Embedding Encoder is a scikit-learn-compliant transformer that converts categorical variables to numeric vector representations. This is achieved by creating a small multilayer perceptron architecture in which each categorical variable is passed through an embedding layer, for which weights are extracted and turned into DataFrame columns.

Installation and dependencies

Embedding Encoder can be installed with

pip install embedding-encoder

Embedding Encoder has the following dependencies

  • scikit-learn
  • Tensorflow
  • numpy
  • pandas

Documentation

Full documentation including this readme and API reference can be found at RTD.

Usage

Embedding Encoder works like any scikit-learn transformer, the only difference being that it requires y to be passed as it is the neural network's target. By default it will convert categorical variables into integer arrays by applying scikit-learn's OrdinalEncoder.

Embedding Encoder will assume that all input columns are categorical and will calculate embeddings for each, unless the numeric_vars argument is passed. In that case, numeric variables will be included as an additional input to the neural network but no embeddings will be calculated for them, and they will not be included in the output transformation.

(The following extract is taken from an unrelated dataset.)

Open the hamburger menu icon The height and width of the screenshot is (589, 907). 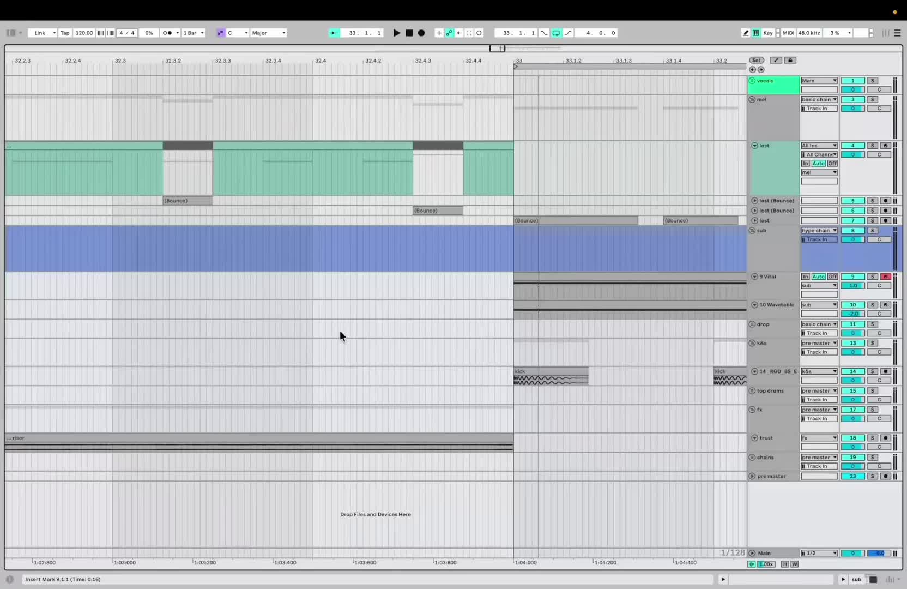(897, 33)
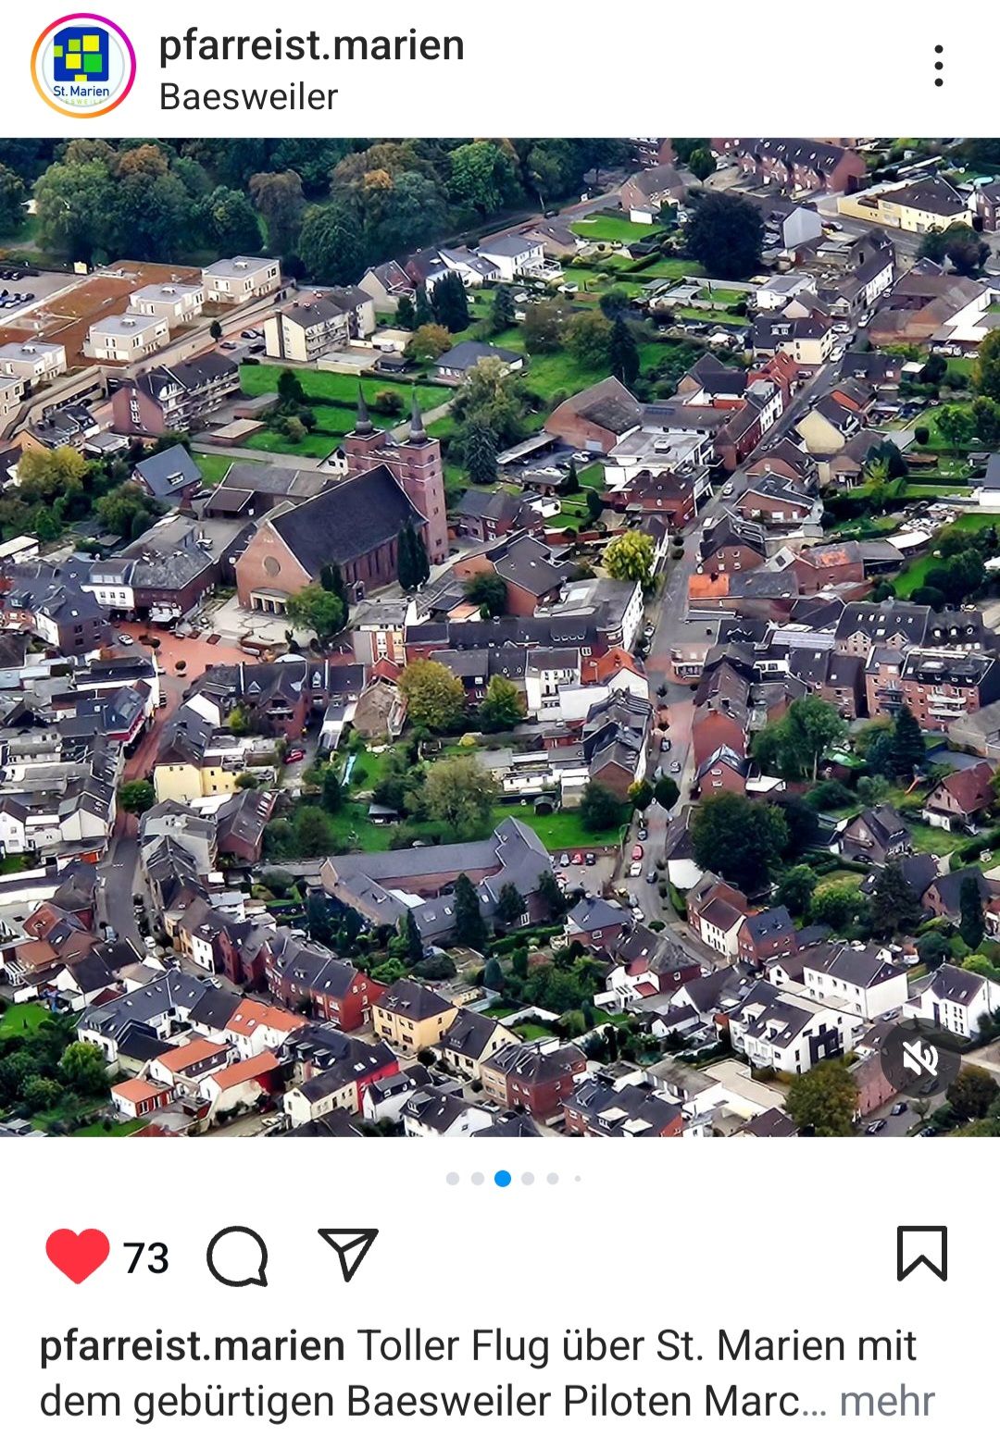Tap the fourth carousel indicator dot
1000x1436 pixels.
pyautogui.click(x=528, y=1178)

Please note that including numeric variables may reduce the interpretability of the final model as their total influence on the target variable can become difficult to disentangle.

The simplest usage example is

from embedding_encoder import EmbeddingEncoder

ee = EmbeddingEncoder(task="regression")
ee.fit(X=X, y=y)
output = ee.transform(X=X)

Compatibility with scikit-learn

Embedding Encoder can be included in pipelines as a regular transformer, and is compatible with cross-validation and hyperparameter optimization.

In the case of pipelines, if numeric_vars is specificed Embedding Encoder has to be the first step in the pipeline. This is because a Embedding Encoder with numeric_vars requires that its X input be a DataFrame with proper column names, which cannot be guaranteed if previous transformations are applied as is.

Alternatively, previous transformations can be included provided they are held inside the ColumnTransformerWithNames class in this library, which retains feature names.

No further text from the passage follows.